Have you heard of these companies: Diamond Offshore (Houston, USA), Dolphin Drilling (Tananger, Norway), and Frigstad Offshore (Singapore)? How about Offrig Drilling ASA, Scorpion Offshore, Songa Offshore and Thule Drilling ASA? These are just some of the companies in the modern oil industry. In their own way, you can call them the modern wildcatters. During the last slump in oil prices, the giants like BP and Shell stopped investing in their staff and oil drilling technologies. But some smaller companies correctly predicted that prices would rise again. They invested in R&D to develop new drilling techniques and technologies. They build new oil rigs for deep-ocean drilling. These are the boys that Shell and BP are sub-contracting for oil drilling services.

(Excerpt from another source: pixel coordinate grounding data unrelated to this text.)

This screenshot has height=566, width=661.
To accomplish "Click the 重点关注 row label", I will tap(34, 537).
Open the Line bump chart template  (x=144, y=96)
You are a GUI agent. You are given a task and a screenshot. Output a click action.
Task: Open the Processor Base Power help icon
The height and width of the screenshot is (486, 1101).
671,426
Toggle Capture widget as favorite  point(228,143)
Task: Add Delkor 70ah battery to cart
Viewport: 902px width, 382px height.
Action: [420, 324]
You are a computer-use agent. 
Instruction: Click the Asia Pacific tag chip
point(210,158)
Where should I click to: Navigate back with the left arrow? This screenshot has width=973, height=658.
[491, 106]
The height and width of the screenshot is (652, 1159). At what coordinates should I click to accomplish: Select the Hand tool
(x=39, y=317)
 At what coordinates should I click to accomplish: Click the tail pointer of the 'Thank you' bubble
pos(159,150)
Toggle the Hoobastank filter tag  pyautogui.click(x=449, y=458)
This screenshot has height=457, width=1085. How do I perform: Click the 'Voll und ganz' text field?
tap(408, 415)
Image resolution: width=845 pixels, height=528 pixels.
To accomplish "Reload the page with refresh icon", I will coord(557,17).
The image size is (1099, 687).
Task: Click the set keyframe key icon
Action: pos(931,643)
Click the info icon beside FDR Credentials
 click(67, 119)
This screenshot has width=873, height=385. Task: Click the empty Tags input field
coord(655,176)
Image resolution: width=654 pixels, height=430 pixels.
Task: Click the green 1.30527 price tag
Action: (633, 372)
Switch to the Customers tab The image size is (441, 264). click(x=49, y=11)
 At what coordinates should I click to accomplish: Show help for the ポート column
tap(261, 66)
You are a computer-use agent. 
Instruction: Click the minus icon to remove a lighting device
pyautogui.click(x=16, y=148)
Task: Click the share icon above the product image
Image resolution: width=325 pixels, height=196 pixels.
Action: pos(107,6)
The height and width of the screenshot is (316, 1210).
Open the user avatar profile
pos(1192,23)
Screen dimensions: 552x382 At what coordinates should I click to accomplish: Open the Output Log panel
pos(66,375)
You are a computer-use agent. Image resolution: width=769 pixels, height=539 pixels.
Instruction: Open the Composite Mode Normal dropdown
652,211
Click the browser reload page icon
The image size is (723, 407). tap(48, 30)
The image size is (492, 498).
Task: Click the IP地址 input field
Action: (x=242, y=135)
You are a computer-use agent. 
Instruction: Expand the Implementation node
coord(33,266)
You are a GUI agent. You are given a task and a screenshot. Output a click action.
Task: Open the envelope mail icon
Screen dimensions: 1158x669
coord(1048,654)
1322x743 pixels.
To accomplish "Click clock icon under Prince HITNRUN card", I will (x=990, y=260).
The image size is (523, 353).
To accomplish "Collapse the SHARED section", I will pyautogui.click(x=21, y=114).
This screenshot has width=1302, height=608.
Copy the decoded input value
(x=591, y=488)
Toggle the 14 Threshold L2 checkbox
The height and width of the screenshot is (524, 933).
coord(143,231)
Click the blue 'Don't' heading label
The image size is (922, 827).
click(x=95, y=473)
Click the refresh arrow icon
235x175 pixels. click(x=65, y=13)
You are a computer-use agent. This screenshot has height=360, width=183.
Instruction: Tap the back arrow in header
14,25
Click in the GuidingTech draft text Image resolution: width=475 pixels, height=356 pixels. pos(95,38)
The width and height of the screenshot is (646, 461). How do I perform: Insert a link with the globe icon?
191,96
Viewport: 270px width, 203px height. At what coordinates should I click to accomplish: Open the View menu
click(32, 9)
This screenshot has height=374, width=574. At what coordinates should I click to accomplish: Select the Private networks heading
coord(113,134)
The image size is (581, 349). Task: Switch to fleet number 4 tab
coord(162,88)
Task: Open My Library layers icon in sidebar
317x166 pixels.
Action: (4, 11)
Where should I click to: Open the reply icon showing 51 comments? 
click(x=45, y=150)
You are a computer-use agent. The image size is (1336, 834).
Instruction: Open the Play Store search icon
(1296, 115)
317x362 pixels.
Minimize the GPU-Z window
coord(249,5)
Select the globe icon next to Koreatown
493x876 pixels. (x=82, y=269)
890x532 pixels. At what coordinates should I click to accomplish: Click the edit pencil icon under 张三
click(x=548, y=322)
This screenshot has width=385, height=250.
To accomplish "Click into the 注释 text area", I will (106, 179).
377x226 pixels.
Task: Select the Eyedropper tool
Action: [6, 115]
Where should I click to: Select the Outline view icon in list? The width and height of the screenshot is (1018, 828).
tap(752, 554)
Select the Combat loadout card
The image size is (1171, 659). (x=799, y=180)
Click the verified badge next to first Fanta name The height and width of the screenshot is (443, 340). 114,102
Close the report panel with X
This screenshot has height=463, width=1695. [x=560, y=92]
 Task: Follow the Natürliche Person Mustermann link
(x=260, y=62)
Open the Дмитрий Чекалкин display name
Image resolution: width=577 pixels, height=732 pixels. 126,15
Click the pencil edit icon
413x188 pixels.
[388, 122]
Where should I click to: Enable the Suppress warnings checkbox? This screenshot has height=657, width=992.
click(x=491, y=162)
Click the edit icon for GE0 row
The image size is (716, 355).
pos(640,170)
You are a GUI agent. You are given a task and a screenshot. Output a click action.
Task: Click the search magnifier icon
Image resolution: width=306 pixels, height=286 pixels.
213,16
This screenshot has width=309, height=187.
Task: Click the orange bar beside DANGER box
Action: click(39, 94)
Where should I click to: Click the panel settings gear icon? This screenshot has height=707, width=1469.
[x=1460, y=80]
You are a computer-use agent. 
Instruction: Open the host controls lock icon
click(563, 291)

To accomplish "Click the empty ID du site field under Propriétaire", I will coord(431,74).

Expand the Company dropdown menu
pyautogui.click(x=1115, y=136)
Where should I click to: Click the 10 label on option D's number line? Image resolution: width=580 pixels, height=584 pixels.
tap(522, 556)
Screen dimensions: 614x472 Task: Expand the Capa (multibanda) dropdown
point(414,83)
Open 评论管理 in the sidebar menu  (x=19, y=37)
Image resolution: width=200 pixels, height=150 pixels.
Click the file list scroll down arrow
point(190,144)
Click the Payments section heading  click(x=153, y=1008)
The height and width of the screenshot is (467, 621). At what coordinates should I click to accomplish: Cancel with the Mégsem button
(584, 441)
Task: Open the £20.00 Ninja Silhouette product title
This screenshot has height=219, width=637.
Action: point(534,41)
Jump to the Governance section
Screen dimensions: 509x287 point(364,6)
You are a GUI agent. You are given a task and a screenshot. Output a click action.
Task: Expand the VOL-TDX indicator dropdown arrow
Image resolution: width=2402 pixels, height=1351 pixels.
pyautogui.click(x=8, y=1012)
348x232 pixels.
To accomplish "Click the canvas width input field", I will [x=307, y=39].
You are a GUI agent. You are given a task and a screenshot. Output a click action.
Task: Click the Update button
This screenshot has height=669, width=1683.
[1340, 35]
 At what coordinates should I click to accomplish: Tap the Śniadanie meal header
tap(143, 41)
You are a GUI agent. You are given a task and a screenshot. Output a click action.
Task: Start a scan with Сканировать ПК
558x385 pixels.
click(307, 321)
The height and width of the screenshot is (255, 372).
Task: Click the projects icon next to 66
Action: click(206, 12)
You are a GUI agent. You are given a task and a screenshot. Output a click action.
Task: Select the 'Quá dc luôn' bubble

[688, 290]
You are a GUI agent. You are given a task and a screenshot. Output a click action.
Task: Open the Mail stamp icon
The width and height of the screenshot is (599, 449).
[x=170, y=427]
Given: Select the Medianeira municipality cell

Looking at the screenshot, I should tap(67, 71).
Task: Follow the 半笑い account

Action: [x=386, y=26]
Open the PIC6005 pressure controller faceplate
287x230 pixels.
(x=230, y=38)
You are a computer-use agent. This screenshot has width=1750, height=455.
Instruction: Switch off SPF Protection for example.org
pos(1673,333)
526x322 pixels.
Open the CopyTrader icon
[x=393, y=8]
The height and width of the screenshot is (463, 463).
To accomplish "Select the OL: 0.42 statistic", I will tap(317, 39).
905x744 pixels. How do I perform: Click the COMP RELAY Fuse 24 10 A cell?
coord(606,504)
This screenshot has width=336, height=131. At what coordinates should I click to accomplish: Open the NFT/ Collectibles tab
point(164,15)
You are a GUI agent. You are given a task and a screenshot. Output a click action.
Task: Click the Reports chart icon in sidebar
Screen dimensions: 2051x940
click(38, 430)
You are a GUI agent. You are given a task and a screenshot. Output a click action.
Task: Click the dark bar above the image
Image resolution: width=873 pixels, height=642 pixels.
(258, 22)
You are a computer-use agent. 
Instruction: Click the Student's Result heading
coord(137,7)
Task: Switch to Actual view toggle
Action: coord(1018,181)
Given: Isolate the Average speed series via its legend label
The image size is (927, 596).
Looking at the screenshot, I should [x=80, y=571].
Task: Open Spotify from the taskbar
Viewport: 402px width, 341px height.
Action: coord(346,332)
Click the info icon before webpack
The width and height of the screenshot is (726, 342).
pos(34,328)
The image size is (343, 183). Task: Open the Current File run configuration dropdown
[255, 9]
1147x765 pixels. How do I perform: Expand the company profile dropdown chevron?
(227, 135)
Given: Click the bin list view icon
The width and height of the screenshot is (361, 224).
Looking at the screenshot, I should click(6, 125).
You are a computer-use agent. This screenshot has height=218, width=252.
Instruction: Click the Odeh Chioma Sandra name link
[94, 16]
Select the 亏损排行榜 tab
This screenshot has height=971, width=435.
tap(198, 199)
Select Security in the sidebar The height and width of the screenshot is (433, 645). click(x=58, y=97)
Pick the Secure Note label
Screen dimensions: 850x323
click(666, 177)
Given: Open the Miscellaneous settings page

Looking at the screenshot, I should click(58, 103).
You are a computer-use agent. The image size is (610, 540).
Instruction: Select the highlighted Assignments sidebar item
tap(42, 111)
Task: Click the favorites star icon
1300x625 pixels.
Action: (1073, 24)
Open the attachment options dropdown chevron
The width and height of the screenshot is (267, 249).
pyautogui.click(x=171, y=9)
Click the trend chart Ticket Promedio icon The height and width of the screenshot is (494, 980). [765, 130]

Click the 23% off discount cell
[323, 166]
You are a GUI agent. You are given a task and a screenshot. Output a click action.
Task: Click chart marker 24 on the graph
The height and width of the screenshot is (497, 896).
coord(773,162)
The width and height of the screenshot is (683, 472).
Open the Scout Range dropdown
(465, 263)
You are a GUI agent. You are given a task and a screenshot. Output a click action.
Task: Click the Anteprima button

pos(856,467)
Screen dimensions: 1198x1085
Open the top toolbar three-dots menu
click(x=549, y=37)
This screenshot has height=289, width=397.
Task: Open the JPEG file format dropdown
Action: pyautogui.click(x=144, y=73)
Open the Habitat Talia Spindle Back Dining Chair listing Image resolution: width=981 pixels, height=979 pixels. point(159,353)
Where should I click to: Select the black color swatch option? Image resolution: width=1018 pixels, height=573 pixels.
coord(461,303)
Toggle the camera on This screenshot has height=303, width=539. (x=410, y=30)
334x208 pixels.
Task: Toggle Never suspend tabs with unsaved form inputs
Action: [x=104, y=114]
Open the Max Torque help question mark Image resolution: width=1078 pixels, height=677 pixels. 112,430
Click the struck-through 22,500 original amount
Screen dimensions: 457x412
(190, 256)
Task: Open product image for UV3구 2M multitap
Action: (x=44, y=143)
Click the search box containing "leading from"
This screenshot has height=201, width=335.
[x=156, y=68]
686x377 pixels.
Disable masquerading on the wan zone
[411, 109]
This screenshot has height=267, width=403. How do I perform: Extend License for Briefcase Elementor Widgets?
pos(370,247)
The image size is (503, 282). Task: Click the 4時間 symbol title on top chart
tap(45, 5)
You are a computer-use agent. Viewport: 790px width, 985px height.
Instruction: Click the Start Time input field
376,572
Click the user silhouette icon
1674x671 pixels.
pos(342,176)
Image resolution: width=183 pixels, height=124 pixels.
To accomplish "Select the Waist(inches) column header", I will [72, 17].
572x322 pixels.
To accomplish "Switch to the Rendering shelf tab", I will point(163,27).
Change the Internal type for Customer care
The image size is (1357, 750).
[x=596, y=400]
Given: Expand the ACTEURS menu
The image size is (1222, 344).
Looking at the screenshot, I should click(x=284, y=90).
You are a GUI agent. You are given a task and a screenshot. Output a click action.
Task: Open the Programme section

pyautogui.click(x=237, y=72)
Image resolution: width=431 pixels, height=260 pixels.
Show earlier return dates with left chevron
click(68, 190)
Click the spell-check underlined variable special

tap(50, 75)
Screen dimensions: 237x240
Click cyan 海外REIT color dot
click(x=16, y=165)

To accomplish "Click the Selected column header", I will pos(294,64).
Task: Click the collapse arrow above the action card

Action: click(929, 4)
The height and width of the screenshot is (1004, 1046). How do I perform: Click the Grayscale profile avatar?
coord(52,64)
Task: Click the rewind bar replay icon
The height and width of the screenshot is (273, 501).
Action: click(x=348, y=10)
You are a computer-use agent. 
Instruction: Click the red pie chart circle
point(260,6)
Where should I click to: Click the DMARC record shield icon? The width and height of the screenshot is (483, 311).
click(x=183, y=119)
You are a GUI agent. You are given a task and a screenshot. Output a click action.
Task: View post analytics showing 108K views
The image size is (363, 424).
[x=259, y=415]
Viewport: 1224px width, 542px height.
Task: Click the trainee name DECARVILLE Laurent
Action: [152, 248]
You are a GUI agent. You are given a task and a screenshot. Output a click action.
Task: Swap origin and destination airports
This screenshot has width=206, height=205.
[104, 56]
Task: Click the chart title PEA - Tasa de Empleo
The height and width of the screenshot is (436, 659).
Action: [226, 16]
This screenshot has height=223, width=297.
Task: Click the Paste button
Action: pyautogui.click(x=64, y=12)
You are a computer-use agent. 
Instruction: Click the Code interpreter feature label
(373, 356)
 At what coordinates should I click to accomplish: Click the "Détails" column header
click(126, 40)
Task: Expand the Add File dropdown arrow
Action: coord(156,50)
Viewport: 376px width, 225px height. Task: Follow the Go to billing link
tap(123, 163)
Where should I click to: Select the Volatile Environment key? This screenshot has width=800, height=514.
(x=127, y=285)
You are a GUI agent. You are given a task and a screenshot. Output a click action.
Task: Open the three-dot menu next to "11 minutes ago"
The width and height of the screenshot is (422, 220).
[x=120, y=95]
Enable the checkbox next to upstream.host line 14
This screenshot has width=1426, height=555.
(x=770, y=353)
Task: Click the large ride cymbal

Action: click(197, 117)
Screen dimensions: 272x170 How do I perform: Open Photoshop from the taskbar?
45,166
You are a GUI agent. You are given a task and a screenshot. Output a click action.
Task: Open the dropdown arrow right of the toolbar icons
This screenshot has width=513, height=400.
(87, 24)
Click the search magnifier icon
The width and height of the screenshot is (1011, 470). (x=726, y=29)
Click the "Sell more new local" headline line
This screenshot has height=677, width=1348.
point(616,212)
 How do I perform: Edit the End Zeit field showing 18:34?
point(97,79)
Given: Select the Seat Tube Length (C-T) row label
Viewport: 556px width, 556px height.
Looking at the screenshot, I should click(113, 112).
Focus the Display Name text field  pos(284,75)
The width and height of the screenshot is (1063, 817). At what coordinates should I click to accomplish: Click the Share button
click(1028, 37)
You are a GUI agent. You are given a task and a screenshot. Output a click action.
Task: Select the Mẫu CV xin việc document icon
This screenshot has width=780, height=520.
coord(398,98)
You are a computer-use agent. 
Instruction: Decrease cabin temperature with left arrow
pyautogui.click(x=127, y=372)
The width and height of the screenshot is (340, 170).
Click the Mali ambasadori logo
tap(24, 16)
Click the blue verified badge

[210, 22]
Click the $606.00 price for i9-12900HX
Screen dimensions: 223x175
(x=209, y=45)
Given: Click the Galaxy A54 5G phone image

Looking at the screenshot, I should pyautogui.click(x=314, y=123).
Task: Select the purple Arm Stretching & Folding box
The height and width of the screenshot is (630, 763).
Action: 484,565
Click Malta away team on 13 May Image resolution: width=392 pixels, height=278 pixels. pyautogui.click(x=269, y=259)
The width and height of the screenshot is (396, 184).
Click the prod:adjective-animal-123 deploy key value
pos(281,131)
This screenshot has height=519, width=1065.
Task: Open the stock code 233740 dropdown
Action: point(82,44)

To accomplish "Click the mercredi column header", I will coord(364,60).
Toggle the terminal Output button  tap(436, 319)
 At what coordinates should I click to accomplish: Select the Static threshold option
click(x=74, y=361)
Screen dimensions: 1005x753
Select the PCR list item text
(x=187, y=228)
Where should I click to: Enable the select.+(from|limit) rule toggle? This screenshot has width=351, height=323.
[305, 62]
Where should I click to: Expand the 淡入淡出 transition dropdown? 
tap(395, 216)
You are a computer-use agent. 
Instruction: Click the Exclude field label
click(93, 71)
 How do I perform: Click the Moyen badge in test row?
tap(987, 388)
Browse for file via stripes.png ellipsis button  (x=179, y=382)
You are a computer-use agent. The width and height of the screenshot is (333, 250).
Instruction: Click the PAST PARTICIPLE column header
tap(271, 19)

If you want to work on an offshore oil drilling rig, you have two main choices. The path most people think of is to go on board as part of the drill crew. If you have prior experience, you will probably be a pumpman or derrickman. If not, you have to get in as a roughneck or roustabout. Drillers are pretty much the 2nd-in-command and assistant of the oil rig manager. Technically, a roughneck/roustabout is a laborer. On the other hand, how many laborers earn $50,000 per year for just 6 months of work every year? Unlike a normal laborer, who never gets the chance to work his way up to manager level, a roughneck with the proper attitude has a reasonable chance to become a manager on an oil rig. Of course, first he has to work his way through derrickman and driller.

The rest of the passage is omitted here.